**TEXTE FOURNI:**
La ville éponyme de Haute-Marne accueillera en septembre prochain la toute nouvelle fromagerie Chevillon, actuellement en cours de construction. Elle représente avec un investissement de 7 millions d’€, le plus gros des chantiers engagés par le groupe bourguignon Delin qui exploite quatre autres fromageries et une laiterie. L’ancien site sera conservé dans son jus pour faire face à des pics récurrents de production.
ARTICLE DÉJA PUBLIÉ LE 13 MARS 2021. Chaque mardi depuis octobre 2020, Philippe Delin se rend à Chevillon, commune de Haute-Marne, pour rejoindre Fabrice Fairis, co-gérant de la fromagerie, baptisée Les Fromagers de Chevillon, que le groupe fromager bourguignon a rachetée en 2005. Ensemble les deux hommes, qui se sont connus en BTS à l’Ecole Nationale Laitière de Mamirolle (Doubs), participent à une réunion de chantier avec Edith Nguyen, l’ingénieure bâtiment de Ceres Ingénierie, société lyonnaise qui pilote la réalisation d’un nouveau site. « Nous sommes actuellement sur 800 m2 et nous allons passer à plus de 2.000 m2 pour la production », indique Philippe Delin. La fromagerie bénéficiera aussi dans une construction à part, d’un magasin de 200 m2, mais conservera l’ancienne fromagerie pour répondre à des pics de commandes, surtout en fin d’année.
L’investissement global s’élève à 7 millions d’€ et commencera à être opérationnel en septembre prochain. Ce n’est pas la première fois que le fromager travaille avec ce concepteur rhône-alpin d’usines agroalimentaires. Ce dernier a déjà signé la reconstruction de la fromagerie mère de Gilly-les-Cîteaux, ainsi que l’extension de celle de Nuits-Saint-Georges, toutes deux situées en Côte-d’Or.

Les Fromagers de Chevillon fabriquent, à hauteur de 350 tonnes annuelles, plusieurs produits : le Chevillon, fromage doux et crémeux inspiré de la recette du Brillat-Savarin, le Grès Champenois et le Domaine de Vallage, un brie triple crème pour l’exportation. La nouvelle unité atteindra une capacité de 1.000 tonnes, autorisant un bond du chiffre d’affaires de 2,2 millions à plus de 10 millions. Avec un effectif doublé à plus de 20 personnes.

**VOTRE TÂCHE:** Recopiez mot pour mot le passage de l'article sur la nouvelle fromagerie de Chevillon qui commence par « Les Fromagers de Chevillon fabriquent, à » et se poursuit jusqu'à « de 20 personnes. » inclus.

**DONNÉES ENREGISTRÉES:**
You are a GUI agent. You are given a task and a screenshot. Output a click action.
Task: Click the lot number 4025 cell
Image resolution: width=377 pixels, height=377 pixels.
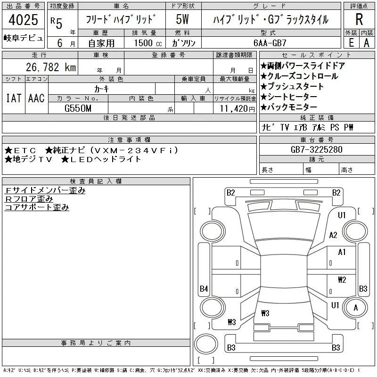tap(23, 20)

**RÉPONSE ATTENDUE:**
Les Fromagers de Chevillon fabriquent, à hauteur de 350 tonnes annuelles, plusieurs produits : le Chevillon, fromage doux et crémeux inspiré de la recette du Brillat-Savarin, le Grès Champenois et le Domaine de Vallage, un brie triple crème pour l’exportation. La nouvelle unité atteindra une capacité de 1.000 tonnes, autorisant un bond du chiffre d’affaires de 2,2 millions à plus de 10 millions. Avec un effectif doublé à plus de 20 personnes.